Twists in ferromagnetic monolayers with trigonal prismatic symmetry

Two-dimensional materials such as graphene or hexagonal boron nitride are indispensable in industry. The recently discovered 2D ferromagnetic materials also promise to be vital for applications. In this work, we develop a phenomenological description of noncentrosymmetric 2D ferromagnets with trigonal prismatic crystal structure. We chose to study this special symmetry group since these materials do break inversion symmetry and therefore, in principle, allow for chiral spin structures such as magnetic helices and skyrmions. However, unlike all noncentrosymmetric magnets known so far, we show that the symmetry of magnetic trigonal prismatic monolayers neither allow for an internal relativistic Dzyaloshinskii-Moriya interaction (DMI) nor a reactive spin-orbit torque.
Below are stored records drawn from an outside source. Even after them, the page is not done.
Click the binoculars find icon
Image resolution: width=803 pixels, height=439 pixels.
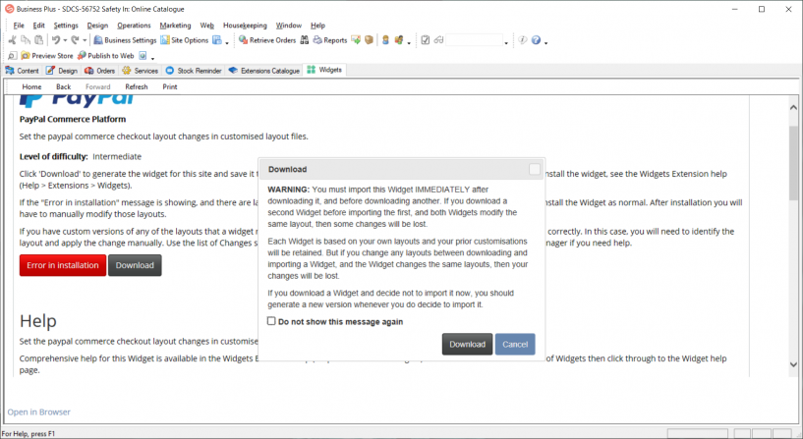[305, 40]
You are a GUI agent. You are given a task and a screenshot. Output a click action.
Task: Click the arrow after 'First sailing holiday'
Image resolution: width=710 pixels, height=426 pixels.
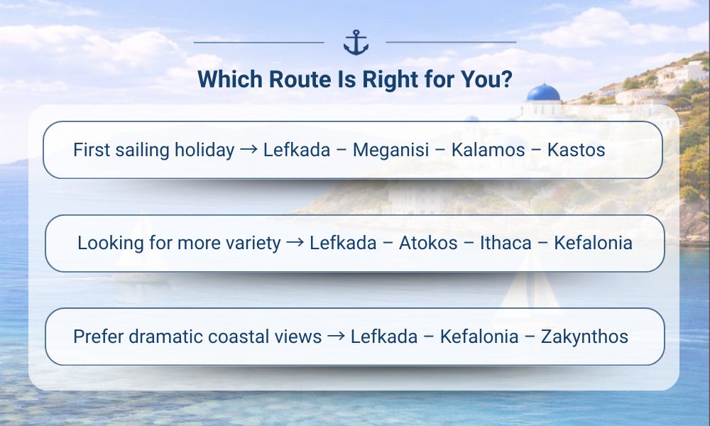[249, 150]
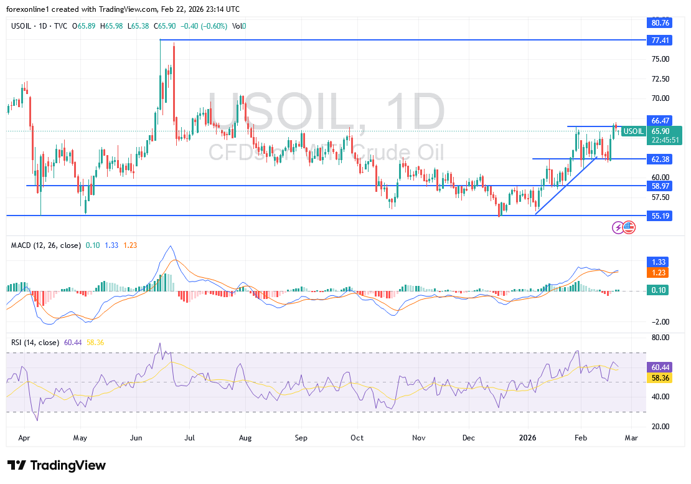This screenshot has width=691, height=484.
Task: Click the 58.97 horizontal line price label
Action: point(660,186)
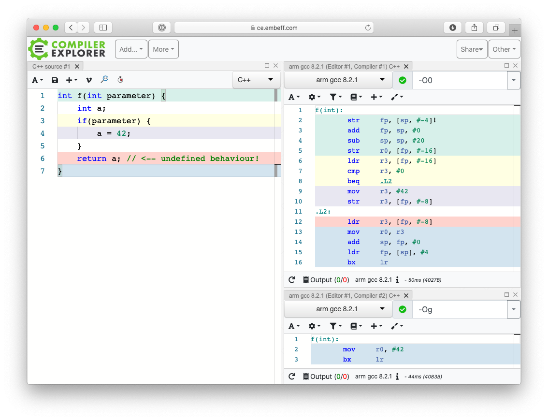This screenshot has width=548, height=420.
Task: Open the C++ language dropdown
Action: 256,80
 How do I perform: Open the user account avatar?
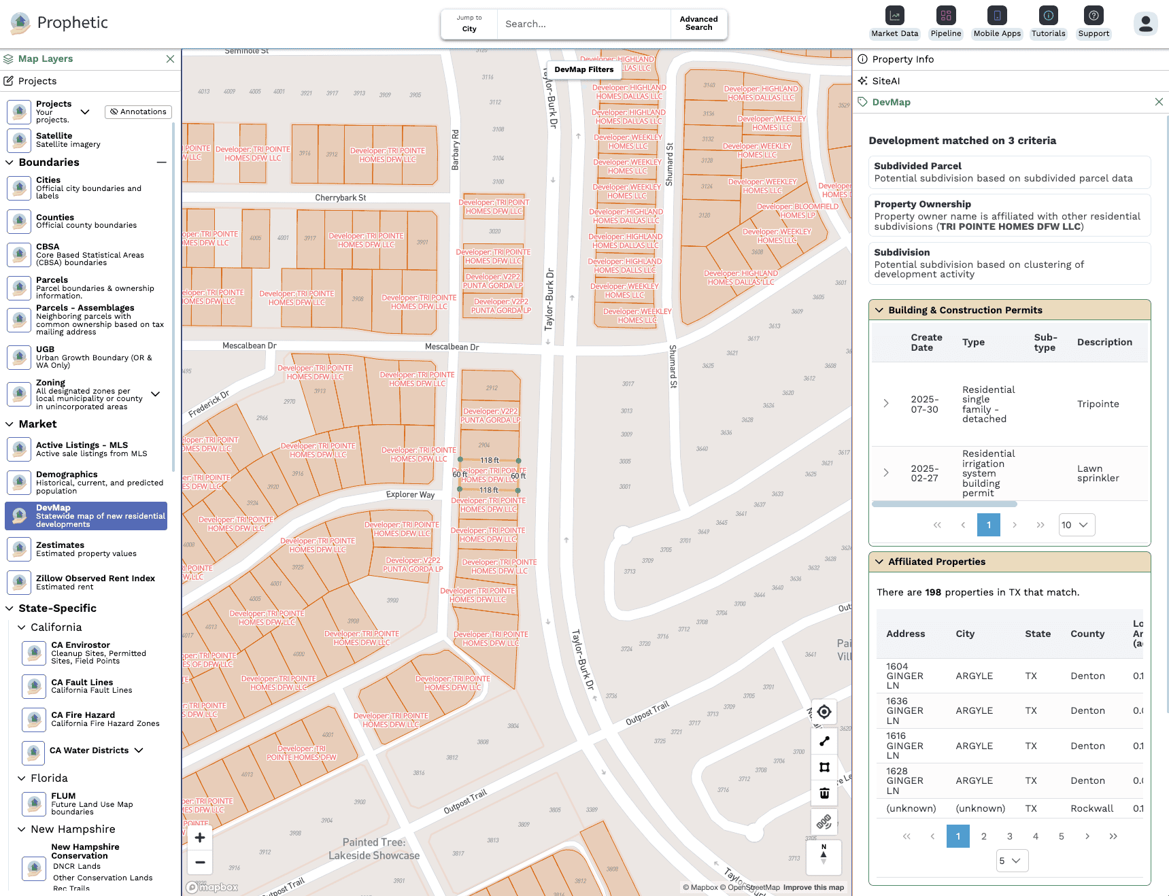(1146, 23)
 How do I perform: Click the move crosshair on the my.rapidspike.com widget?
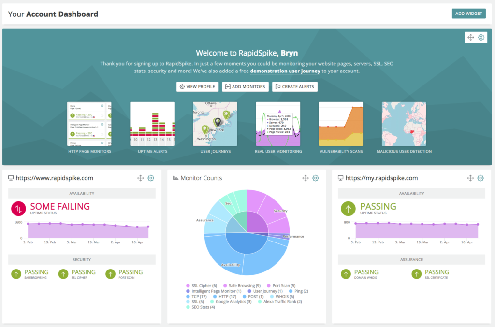(470, 178)
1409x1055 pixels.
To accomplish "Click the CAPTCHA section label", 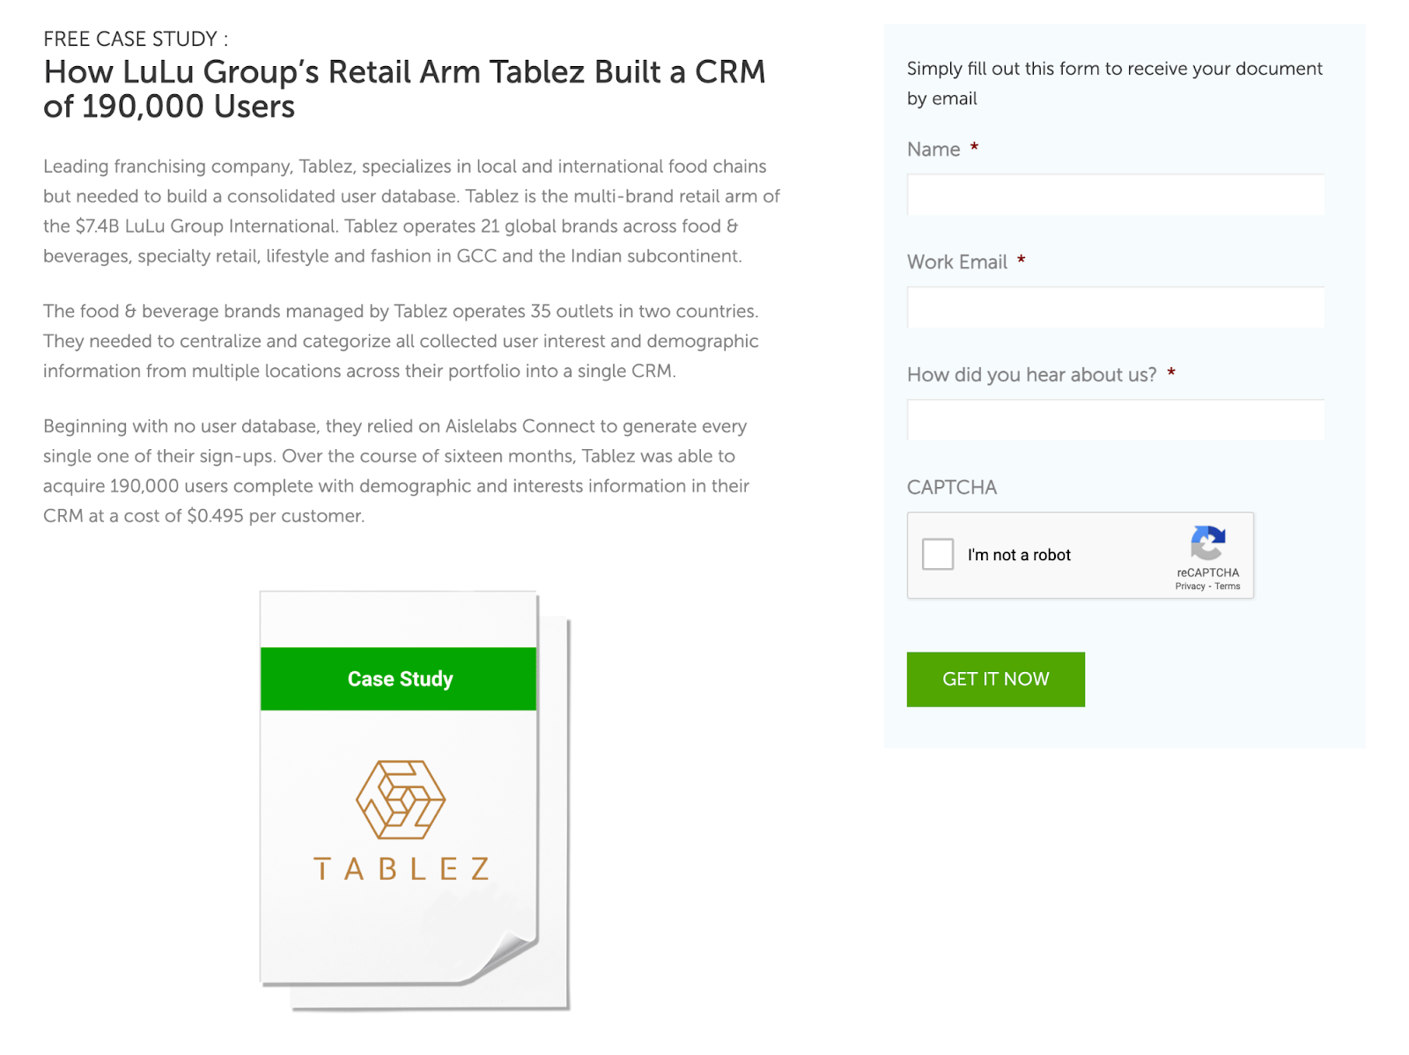I will coord(951,487).
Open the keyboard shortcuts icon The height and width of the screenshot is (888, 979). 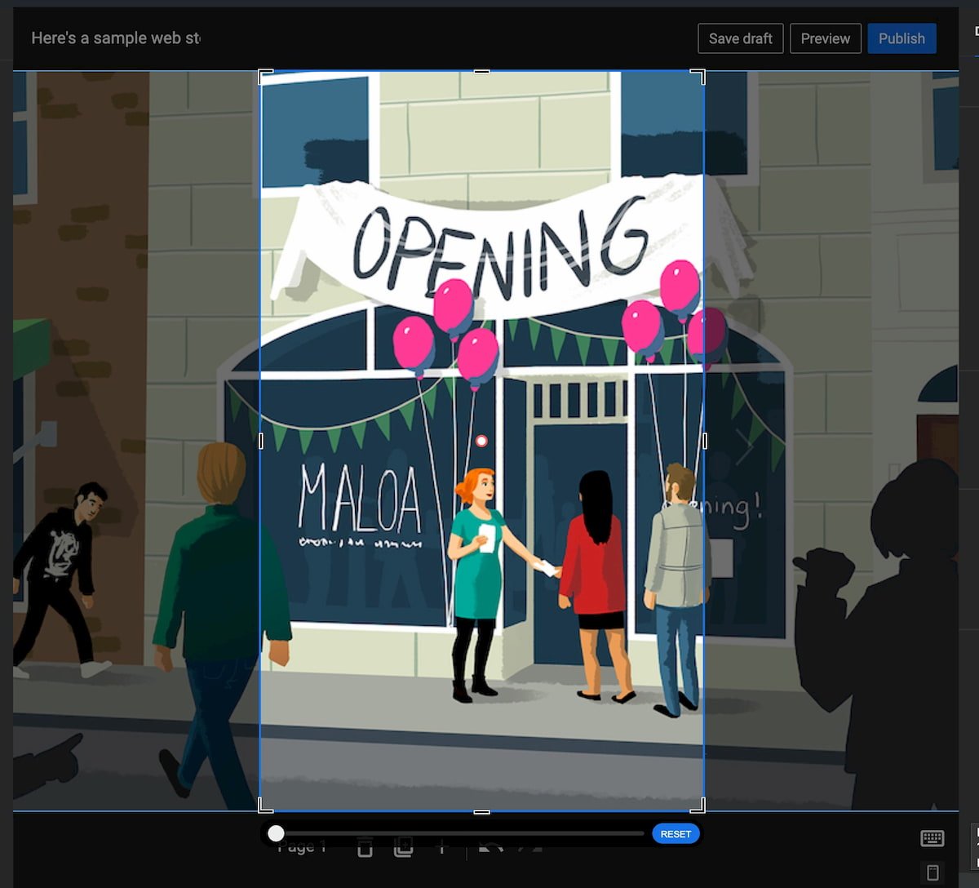tap(932, 838)

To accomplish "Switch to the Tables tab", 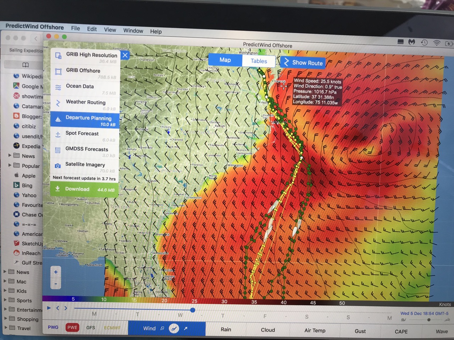I will pos(259,61).
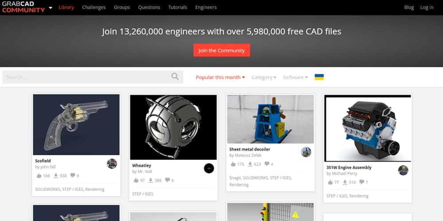443x221 pixels.
Task: Open the Category filter dropdown
Action: click(x=264, y=77)
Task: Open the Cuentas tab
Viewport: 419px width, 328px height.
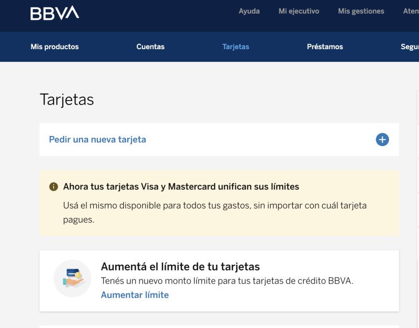Action: [x=150, y=47]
We demonstrate that the DMI only becomes important at the boundaries, where it modifies the boundary conditions of the magnetization and leads to a helical equilibrium state with a helical wave vector that is inherently linked to the internal spin orientation. Furthermore, we find that the helical wave vector can be electrically manipulated via dissipative spin-torque mechanisms. Our results reveal that 2D magnets offer a large potential for unexplored magnetic effects.

Figure 1

(a) Ferromagnets with 2H structure lack inversion symmetry. Nevertheless, the systems do not have an internal DMI field. Only a boundary-DMI field exists, which in equilibrium stabilizes a helical spin phase (arrows). (b) The crystal structure of the 2H monolayer. (c) Shows the atomic configuration at a lattice point. In the TMDs, the red atom represents the transition metal atom and the blue atoms are the chalcogen atoms.

Figure 2

[(a)–(e)] Shows the equilibrium state of the magnetization (arrows) on the 2D disk for ${\varphi }_0=0, \pi /4, \pi /2, 3\pi /4$, and $\pi$, respectively. The density plots illustrate the first-order correction $\tilde{D}{\varphi }_1$ to the magnetic equilibrium state produced by the DMI-induced BCs. For clarity, we have used $\tilde{D}=0.5$.

Figure 3

Vector-field plot of the differential equation in Eq. (17) with the current density applied along the $x$ axis. The red circles indicate unstable fix points for the solution ${\varphi }_0\left(t\right)$, whereas the red dots represent stable fix points. Here, we assume $\mathcal{A}\equiv -\frac{\left|\mathcal{J}\right|\tilde{D}}{{\alpha }_{\perp }}\left(\frac{P\beta }{R}-\frac{\gamma {\mathrm{\Lambda }}_{\mathrm{so}}}{\tilde{D}}\right)>0$.